With its treasure trove of underwater creatures, Mozambique should look into ways to increase its appeal, especially to semi-experienced divers who are able to handle Mozambique's sometimes difficult water conditions such as underwater currents and low visibility. Unfortunately, so far, the national plan for tourism has not specifically emphasized diving tourist potential: instead, it has classified potential diving tourists as those who are backpackers and regional tourists (even though studies have found most divers who come to Mozambique to be either established or advanced divers). The national plan also envisions South Mozambique as “the main destination for regional and domestic market, with emphasis on family holidays, water sports, and entertainment." This lack of institutional awareness about the potential of marine tourism can lead to eventual environmental decimation, thus lowering the attractiveness of Mozambique for divers. Without any development plan or active management in place, over time tourism tends to shift from specialized tourism to mass tourism, a shift that might lead to loss in an important sustainable revenue generator. At the same time, the diving industry needs to involve more local communities, through either training or education programs that allow local communities to play a role in sustaining wildlife or creating local businesses that work in conjunction with the local tourism industry.
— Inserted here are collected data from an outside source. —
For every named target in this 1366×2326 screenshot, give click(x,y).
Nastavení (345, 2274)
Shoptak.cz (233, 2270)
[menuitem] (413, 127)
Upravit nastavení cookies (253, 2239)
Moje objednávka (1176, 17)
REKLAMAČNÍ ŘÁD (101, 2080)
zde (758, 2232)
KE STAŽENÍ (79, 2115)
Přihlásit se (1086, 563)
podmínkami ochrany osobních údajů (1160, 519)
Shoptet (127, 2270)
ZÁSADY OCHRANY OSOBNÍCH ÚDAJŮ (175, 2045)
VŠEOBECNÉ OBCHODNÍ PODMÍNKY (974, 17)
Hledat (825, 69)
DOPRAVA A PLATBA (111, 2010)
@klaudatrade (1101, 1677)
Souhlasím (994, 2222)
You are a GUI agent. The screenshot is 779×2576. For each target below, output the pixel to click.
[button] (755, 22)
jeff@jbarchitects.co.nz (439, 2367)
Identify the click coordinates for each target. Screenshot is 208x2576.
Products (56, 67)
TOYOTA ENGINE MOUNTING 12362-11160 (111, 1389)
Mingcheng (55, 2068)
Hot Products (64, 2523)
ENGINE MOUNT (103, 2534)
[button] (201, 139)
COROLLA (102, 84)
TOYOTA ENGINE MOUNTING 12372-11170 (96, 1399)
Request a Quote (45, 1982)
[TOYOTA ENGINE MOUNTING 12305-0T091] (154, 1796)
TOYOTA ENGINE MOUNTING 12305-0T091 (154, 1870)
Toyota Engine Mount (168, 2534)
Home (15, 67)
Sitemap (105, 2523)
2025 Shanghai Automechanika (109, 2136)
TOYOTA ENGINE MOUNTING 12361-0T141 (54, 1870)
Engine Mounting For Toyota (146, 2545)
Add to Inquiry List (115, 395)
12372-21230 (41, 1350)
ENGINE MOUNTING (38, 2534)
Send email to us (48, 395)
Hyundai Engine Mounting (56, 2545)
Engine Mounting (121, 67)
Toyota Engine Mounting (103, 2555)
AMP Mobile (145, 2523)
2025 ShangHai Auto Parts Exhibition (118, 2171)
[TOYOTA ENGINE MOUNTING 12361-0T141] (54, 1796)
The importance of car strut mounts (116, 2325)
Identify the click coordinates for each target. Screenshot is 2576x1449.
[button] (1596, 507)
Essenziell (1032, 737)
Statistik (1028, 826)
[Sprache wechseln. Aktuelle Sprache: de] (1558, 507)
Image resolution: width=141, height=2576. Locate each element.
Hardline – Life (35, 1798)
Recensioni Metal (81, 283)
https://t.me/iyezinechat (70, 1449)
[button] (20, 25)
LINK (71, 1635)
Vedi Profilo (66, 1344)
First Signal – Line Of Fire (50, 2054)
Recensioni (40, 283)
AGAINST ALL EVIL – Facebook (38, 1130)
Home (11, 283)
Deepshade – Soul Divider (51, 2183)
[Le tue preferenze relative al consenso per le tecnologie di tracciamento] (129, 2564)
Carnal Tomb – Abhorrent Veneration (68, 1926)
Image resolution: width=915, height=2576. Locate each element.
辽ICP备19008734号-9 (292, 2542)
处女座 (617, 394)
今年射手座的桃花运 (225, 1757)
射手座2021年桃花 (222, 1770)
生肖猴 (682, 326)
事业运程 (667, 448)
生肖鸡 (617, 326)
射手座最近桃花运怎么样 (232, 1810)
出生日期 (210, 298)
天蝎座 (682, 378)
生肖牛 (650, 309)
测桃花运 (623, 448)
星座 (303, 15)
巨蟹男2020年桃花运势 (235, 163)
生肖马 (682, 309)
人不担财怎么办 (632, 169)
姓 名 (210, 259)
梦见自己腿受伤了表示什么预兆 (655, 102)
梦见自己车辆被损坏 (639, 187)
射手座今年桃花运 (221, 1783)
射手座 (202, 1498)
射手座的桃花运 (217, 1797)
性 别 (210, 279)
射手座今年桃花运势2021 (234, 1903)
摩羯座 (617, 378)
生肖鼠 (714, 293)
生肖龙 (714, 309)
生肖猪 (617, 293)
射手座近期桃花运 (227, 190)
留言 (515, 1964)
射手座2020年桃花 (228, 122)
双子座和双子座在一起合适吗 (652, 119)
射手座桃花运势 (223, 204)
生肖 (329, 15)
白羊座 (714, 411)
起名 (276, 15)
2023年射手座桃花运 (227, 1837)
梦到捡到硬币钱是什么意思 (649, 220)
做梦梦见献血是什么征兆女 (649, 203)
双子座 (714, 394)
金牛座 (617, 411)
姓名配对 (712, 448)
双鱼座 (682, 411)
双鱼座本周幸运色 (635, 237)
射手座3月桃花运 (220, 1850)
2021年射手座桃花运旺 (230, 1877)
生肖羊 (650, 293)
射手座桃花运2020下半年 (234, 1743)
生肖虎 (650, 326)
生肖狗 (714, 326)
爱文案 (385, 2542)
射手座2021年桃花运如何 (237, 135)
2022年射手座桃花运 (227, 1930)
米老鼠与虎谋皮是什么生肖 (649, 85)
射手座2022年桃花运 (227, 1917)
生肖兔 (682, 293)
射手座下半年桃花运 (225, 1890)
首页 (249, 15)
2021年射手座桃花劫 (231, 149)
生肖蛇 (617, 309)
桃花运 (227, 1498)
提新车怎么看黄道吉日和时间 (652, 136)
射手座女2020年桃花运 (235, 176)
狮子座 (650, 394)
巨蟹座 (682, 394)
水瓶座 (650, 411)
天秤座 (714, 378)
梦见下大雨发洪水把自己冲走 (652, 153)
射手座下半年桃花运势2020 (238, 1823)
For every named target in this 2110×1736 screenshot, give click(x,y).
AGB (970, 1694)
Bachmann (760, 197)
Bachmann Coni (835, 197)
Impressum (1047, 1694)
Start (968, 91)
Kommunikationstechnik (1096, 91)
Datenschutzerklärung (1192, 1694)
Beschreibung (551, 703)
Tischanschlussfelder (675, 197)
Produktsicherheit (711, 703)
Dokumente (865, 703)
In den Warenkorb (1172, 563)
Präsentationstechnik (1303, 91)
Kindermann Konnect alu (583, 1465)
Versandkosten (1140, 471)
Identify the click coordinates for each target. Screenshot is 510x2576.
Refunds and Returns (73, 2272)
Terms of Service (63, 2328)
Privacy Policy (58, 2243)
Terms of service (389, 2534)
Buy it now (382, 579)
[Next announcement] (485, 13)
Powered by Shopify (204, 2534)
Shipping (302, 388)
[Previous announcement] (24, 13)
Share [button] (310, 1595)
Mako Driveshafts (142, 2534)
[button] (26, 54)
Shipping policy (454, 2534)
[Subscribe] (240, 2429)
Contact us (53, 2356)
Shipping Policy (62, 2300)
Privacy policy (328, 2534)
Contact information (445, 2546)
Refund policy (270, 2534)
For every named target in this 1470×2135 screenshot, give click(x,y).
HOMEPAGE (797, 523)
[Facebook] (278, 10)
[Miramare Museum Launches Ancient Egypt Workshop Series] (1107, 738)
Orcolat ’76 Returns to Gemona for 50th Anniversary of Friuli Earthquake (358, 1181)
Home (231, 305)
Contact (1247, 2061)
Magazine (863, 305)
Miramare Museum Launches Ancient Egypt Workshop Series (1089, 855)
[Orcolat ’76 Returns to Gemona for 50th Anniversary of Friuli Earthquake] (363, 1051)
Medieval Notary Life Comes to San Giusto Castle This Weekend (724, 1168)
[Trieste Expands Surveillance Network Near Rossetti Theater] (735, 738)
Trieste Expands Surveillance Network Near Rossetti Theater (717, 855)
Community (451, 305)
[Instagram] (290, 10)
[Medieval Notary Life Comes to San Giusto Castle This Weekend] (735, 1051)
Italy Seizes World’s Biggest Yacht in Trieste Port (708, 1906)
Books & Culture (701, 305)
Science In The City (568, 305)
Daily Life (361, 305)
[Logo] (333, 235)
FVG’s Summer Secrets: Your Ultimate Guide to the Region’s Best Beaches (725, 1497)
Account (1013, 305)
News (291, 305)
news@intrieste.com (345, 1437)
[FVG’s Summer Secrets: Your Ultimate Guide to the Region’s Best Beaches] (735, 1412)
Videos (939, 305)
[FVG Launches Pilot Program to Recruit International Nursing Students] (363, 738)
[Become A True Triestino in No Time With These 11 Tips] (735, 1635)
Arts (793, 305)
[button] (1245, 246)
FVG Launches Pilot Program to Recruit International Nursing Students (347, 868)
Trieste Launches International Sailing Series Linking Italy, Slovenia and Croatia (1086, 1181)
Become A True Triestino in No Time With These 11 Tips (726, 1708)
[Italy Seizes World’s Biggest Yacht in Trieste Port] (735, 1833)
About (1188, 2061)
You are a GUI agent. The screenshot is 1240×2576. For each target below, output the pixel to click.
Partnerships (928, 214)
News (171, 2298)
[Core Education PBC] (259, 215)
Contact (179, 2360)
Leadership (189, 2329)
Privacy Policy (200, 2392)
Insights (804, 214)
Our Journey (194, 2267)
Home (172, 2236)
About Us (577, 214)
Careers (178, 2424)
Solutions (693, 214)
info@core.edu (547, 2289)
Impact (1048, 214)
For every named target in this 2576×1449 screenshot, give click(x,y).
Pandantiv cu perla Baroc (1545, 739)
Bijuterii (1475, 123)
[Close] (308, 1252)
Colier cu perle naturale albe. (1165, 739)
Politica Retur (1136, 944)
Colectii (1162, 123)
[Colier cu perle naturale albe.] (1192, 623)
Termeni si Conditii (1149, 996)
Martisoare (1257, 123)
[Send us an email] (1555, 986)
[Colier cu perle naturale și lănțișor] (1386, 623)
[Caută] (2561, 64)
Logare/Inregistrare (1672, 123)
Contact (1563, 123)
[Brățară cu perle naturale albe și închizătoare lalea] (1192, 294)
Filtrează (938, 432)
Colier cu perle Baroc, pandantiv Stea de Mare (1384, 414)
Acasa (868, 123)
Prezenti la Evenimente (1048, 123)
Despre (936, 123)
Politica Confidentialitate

With increased investment into dive areas, the government could increase development and infrastructure of local areas. According to UNESCO's report on underwater heritage sites, “investment in appropriate infrastructures for the display and responsible visit to submerged heritage increases the access and thus the economic activity of the area in which it is located and fosters beneficial urban development."